The market had a broad rally on Tuesday. When we came into the office on Wednesday we cautioned our traders against chasing moves in stocks that could be a bit overextended when the market opened. Our thought process was to look for safer long entries based on the prior day’s support levels. I think you probably know how the rest of this story goes. Most of our traders stepped in and bought stocks too aggressively prior to Tuesday’s proven support levels (this trader included), and were in a position of weakness when the “good” prices were reached.
Why would a trader step in at prices where the risk/reward is not great? A large part of it is the psychological need not to miss the eventual expected up move. The problem with this type of thinking is that it removes one of the most valuable trading edges a professional tends to possess. The amateur retail investor/trader’s behavior can be gamed fairly well BUT if your behavior as a professional begins to mimic that of amateurs then your edge disappears.

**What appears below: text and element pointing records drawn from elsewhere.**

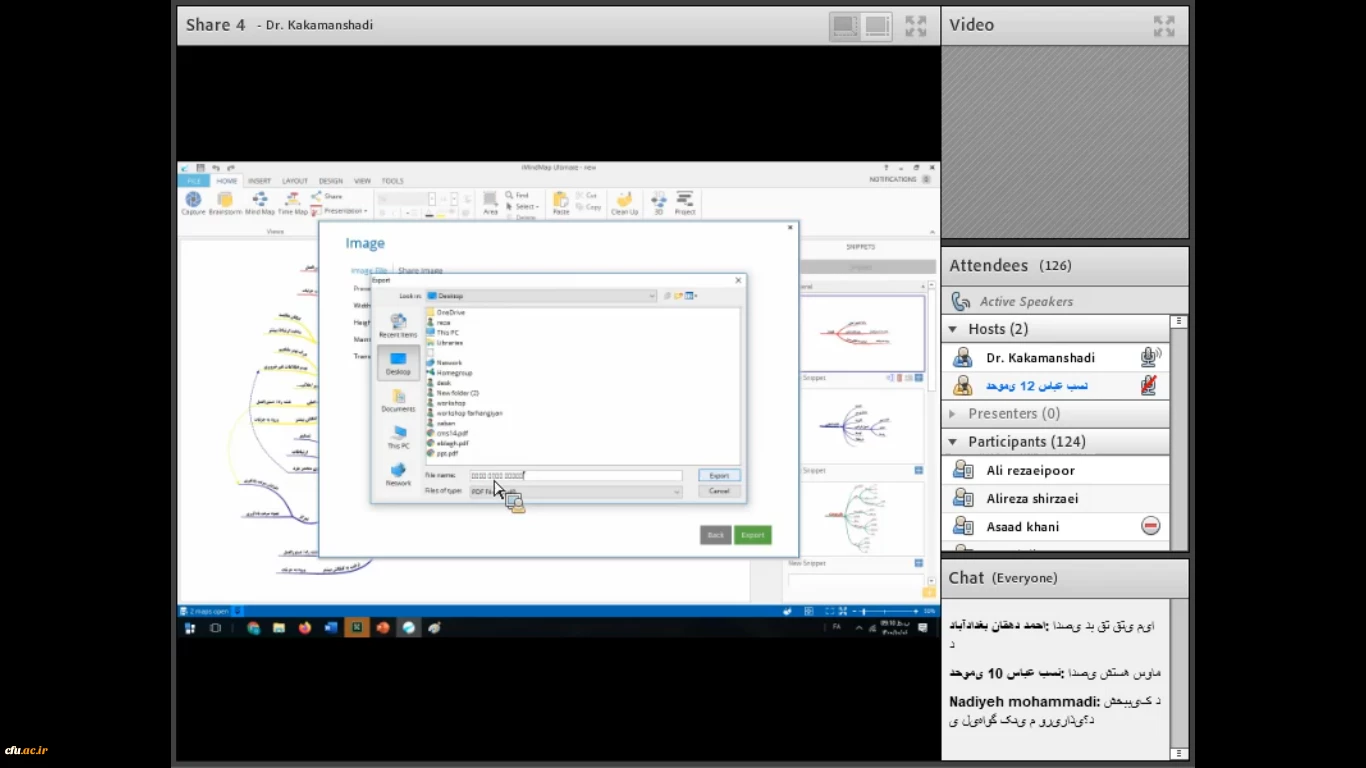Click Cancel in the Export dialog
Screen dimensions: 1366x768
pyautogui.click(x=719, y=491)
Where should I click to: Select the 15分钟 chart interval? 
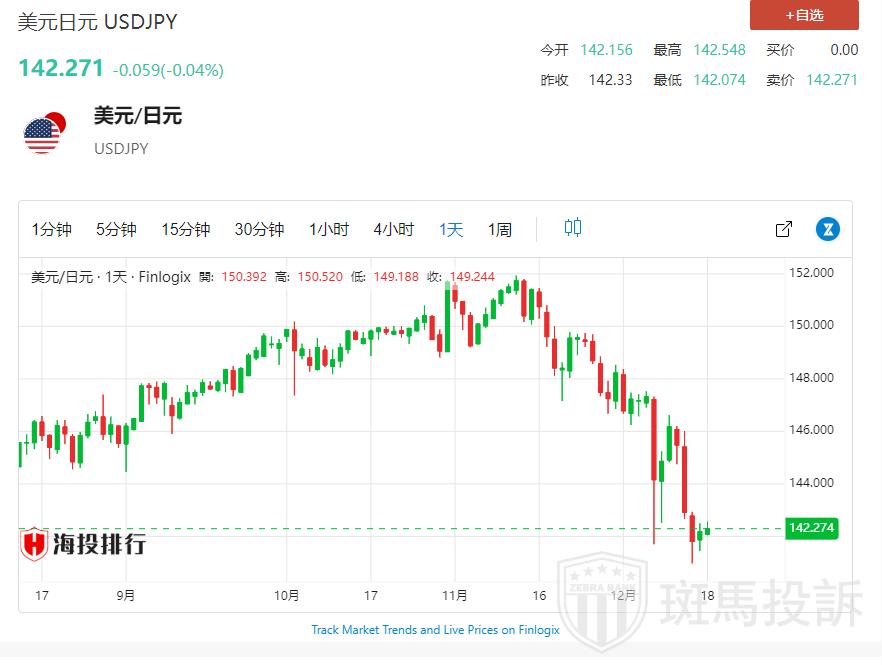pyautogui.click(x=186, y=230)

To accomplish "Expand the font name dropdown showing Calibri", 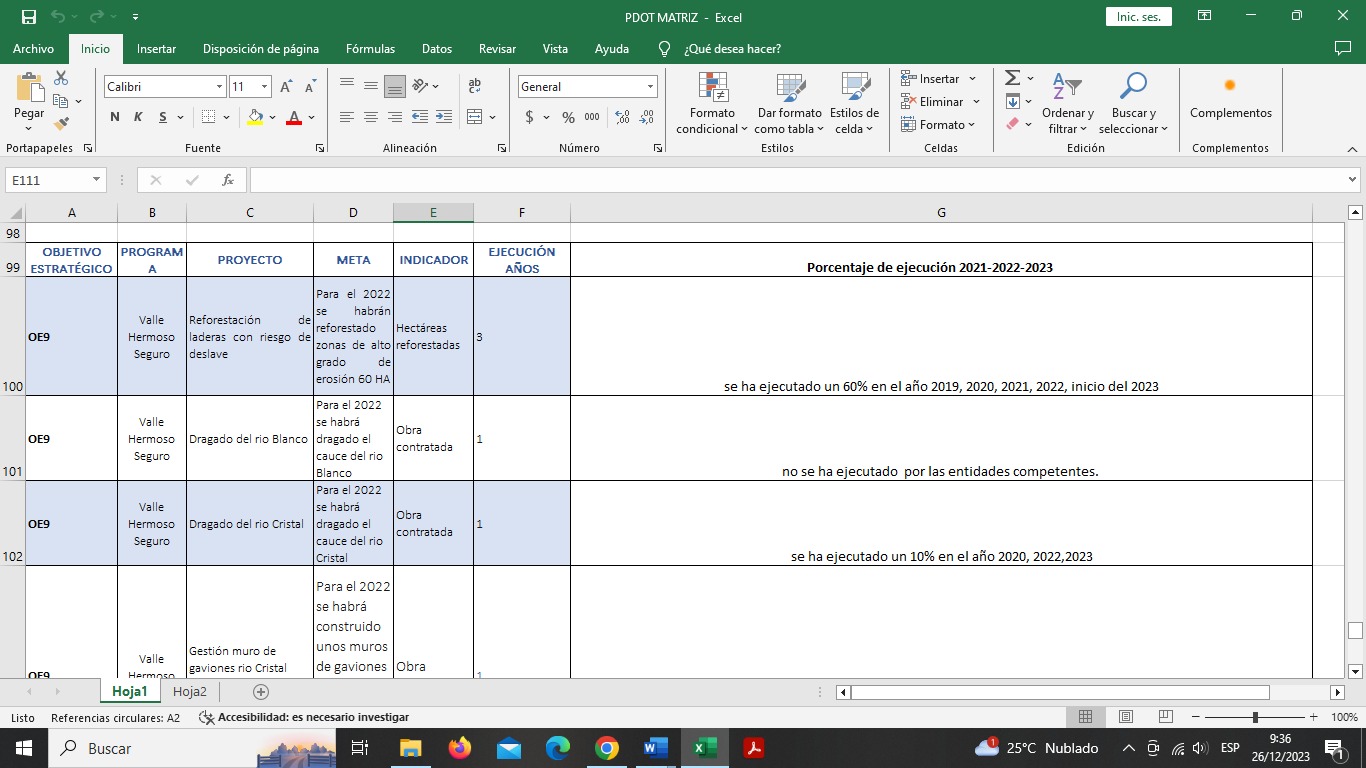I will [219, 87].
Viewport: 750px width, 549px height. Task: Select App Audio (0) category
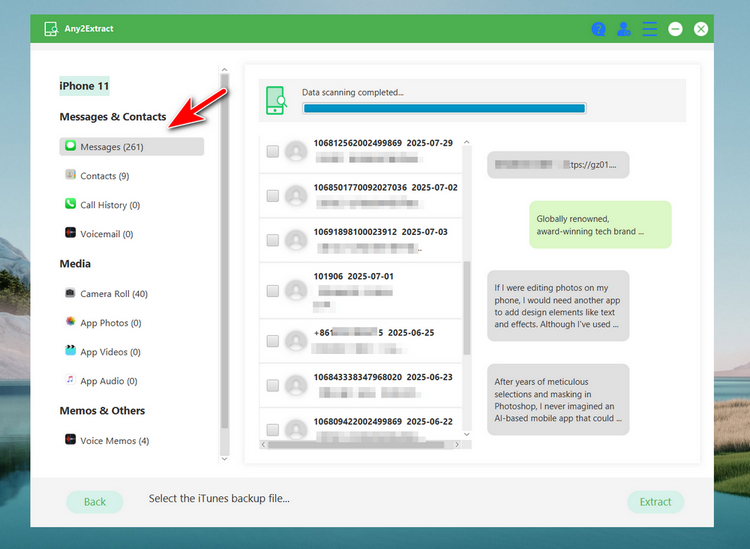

By 10:00AM almost every market leader we were prepared to buy on pullbacks had hit their preferred entry prices but many on our desk were unable to participate because they had hit their daily loss limits or were close enough to their loss limits that they were hesitant to buy stocks that momentarily appeared to be weak. Each of these stocks had multi-point bounces that would have provided very nice chops.
Most well trained traders have great ideas. They can identify trades that offer great risk/reward. Almost always under performance will come down to execution.